[Source document]

What is Layer Normalization?

LayerNorm stabilizes training of deep networks by normalizing activations over features (not over batch). It computes mean and variance for each individual vector and transforms it to Mean=0, Variance=1. Trainable parameters γ (Scale) and β (Shift) allow the model to learn the optimal distribution.

Input Vector

LayerNorm vs BatchNorm

LayerNorm:

  • Normalizes over features (dimensions)
  • Each sample individually
  • Independent of batch size
  • Ideal for sequences (NLP)

BatchNorm:

  • Normalizes over batch
  • All samples together
  • Depends on batch size
  • Ideal for CNNs (Vision)

RMSNorm (Modern)

Simplified variant of LayerNorm, used in Llama, Mistral, and many modern LLMs:

RMSNorm(x) = (x / RMS(x)) · γ
RMS(x) = √(Σ x²_i / n)

[/Source document]
[Material shown]

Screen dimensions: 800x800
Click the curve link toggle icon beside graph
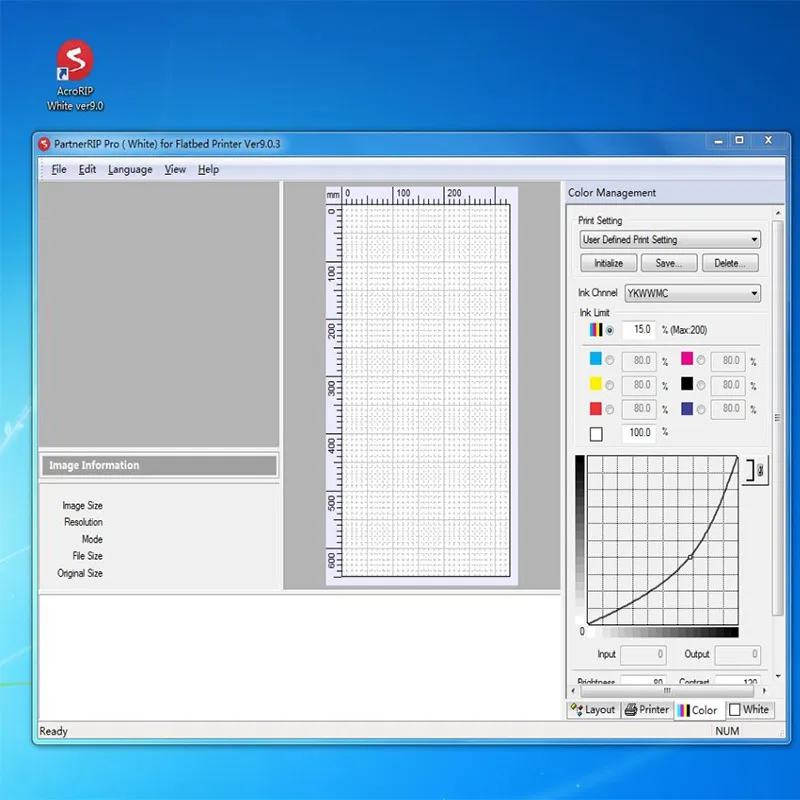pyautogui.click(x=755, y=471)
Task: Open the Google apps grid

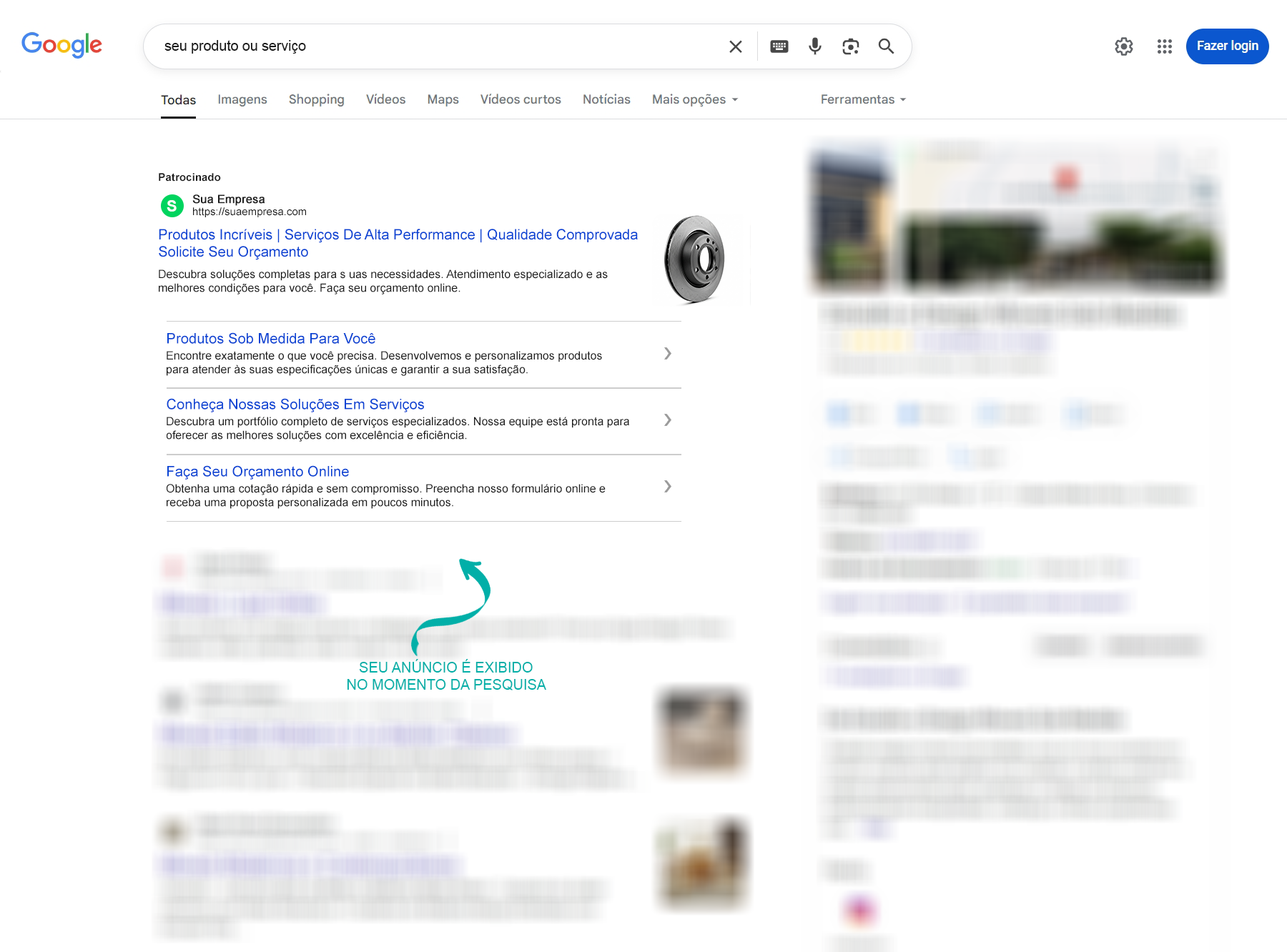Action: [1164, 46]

[/Material shown]
[Material shown]

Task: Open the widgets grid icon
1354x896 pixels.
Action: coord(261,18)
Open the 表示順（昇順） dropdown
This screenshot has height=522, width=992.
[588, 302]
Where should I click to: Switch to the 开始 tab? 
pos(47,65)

[/Material shown]
[Material shown]

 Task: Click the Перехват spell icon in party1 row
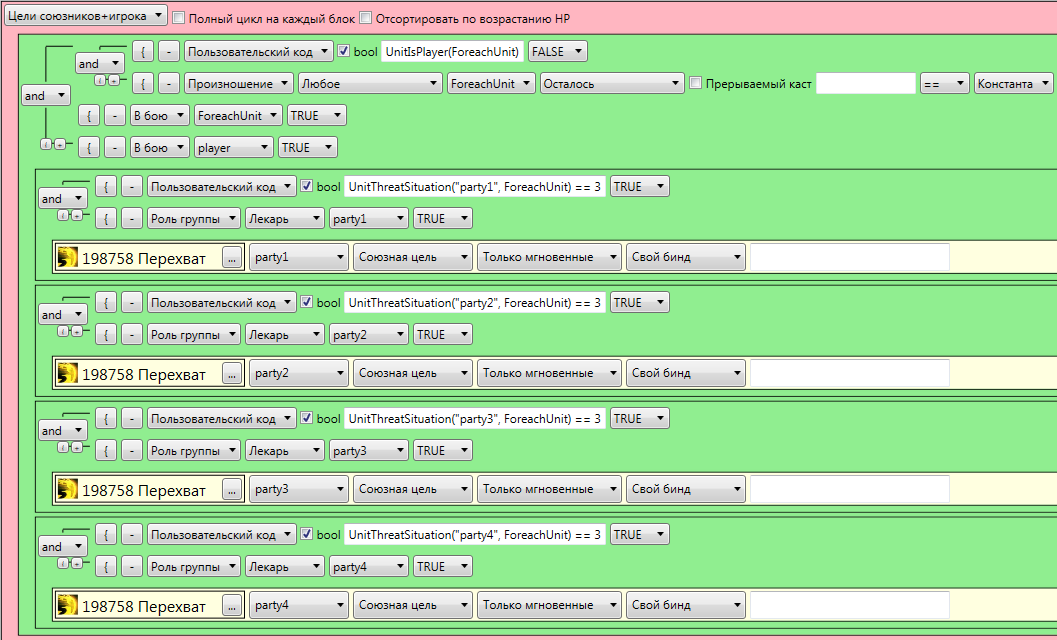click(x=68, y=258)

[/Material shown]

**Instructions to follow**. Transcribe the complete text on Layer Normalization word for word, keeping every line unchanged.

**Solution for this exercise**.
What is Layer Normalization?

LayerNorm stabilizes training of deep networks by normalizing activations over features (not over batch). It computes mean and variance for each individual vector and transforms it to Mean=0, Variance=1. Trainable parameters γ (Scale) and β (Shift) allow the model to learn the optimal distribution.

Input Vector

LayerNorm vs BatchNorm

LayerNorm:

  • Normalizes over features (dimensions)
  • Each sample individually
  • Independent of batch size
  • Ideal for sequences (NLP)

BatchNorm:

  • Normalizes over batch
  • All samples together
  • Depends on batch size
  • Ideal for CNNs (Vision)

RMSNorm (Modern)

Simplified variant of LayerNorm, used in Llama, Mistral, and many modern LLMs:

RMSNorm(x) = (x / RMS(x)) · γ
RMS(x) = √(Σ x²_i / n)